Changing gears to the mitral space mitral trials, we're starting to get some data. The Tendyne data looks reasonably good for their MAC arm and their roll-ins. Do I think that a transapical surgical incision is going to be the way that this field goes? Maybe not, but they have it available in Europe, and so it may be what we must start with before we can find other devices.
The data from Medtronic on the early Apollo study looks quite good, and they're going through some re-engineering and redesign that may make that valve even better with larger sizes, smaller delivery systems, all the things that we as operators have been asking for, and more importantly, a transseptal delivery system.
A lot of the new up-and-coming devices that were presented in small numbers of patients, early feasibility studies in the mitral space, we're getting better, we're getting closer to having a solution, but still, we seem to be a long way away. In the tricuspid side, however, partially because the bar is much lower, there is not necessarily a surgical precedent for repair or replacement of tricuspid valves.
That space is a little wider open for any technology that proves to be safe, and that helps patients. And we may find that on the right side, that helping patients doesn't necessarily mean that we decrease mortality, but making patients feel better and reducing their tricuspid regurgitation may be enough to have these patients receive these treatments, have the FDA approve them.
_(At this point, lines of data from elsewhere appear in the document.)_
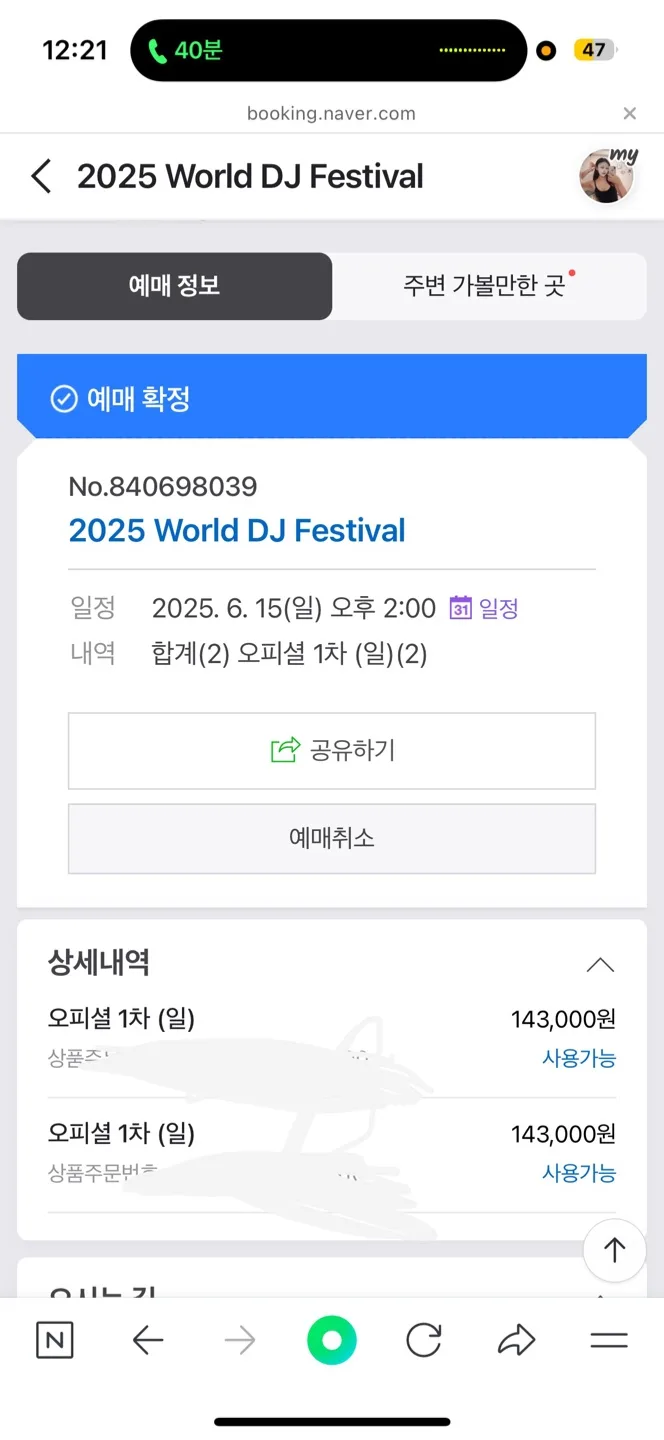Go back with the browser left arrow
The height and width of the screenshot is (1440, 664).
147,1341
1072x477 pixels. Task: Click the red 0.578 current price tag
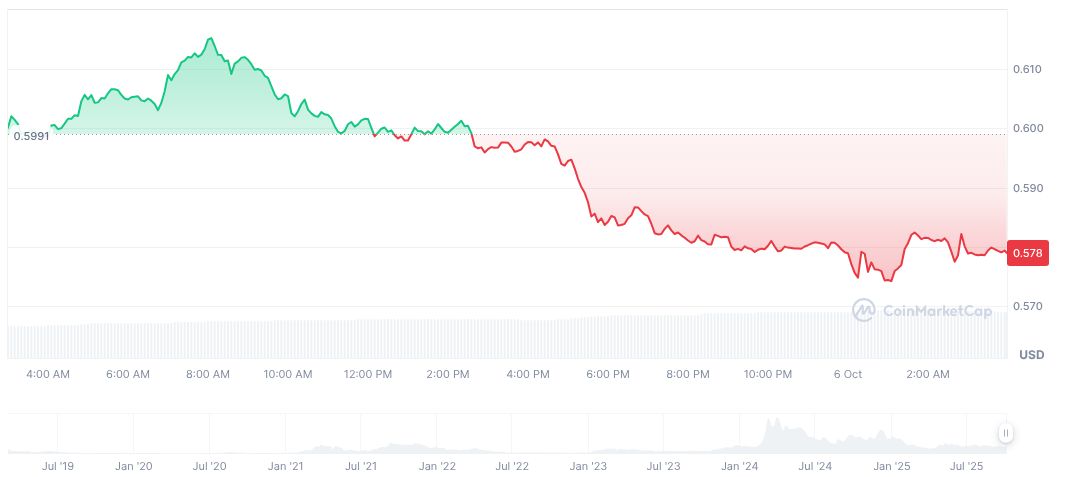(1027, 253)
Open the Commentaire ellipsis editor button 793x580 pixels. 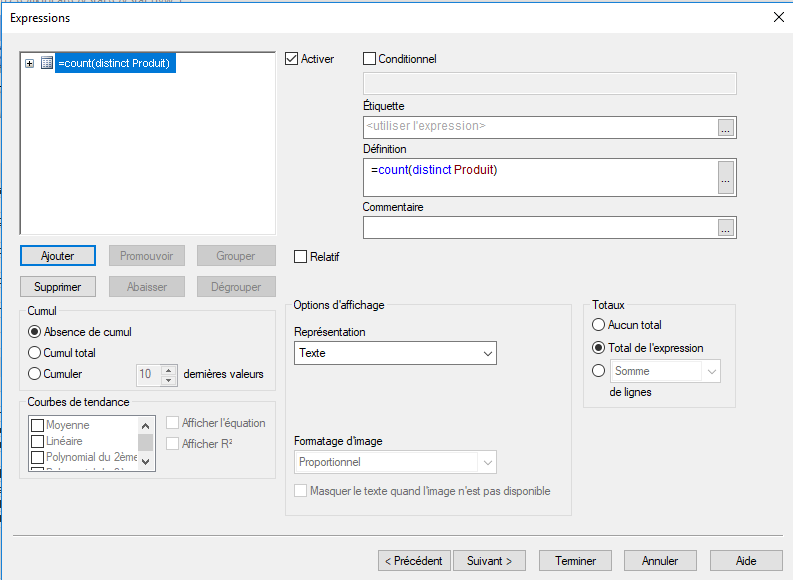point(726,228)
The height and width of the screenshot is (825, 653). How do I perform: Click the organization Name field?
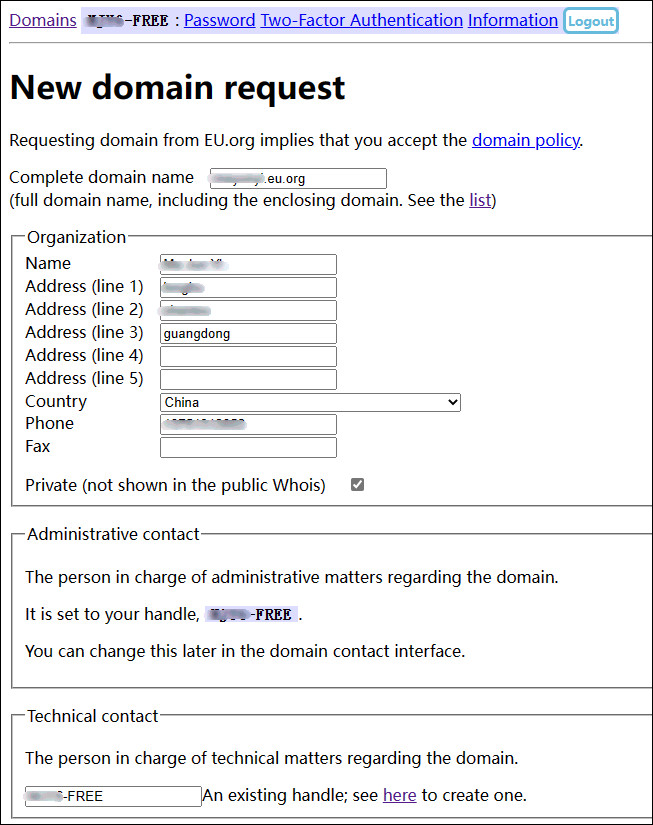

So last year, the TRILUMINATE data with the TriClip was presented, and it showed you can make patients feel better at one year. This year they built on that message that not only is the tricuspid regurgitation sustained, but patients continue to feel better. With improvements in KCCQ, it remains to be seen whether this has a dramatic impact on mortality. But over time, we may find that that reduction in tr does translate to a mortality benefit.
Also encouraging some of the data coming out for the transcatheter tricuspid valve replacement devices. Still early experience, but very encouraging data that we are now able to help a patient population that we really haven't had very many options for.
So, what was my main takeaway from 2023 TCT? Well, that the mature technologies are continuing to get better. They are continuing to provide us newer devices that are addressing the issues that we've seen in the past. Paravalvar leak, vascular access, pacemakers. All those things are being addressed, and now we're moving forward, and we'll be watching, as the extended data out to ten years tells us is there a difference between surgery or TAVR in low-risk patients. But we still have a lot of work to do. And the newer technologies in the mitral space and the tricuspid space, there are a lot of interesting devices that are trying to figure out ways to help people and bring us technology that's easy to use, that's safe, and hopefully not only makes patients feel better but also live longer.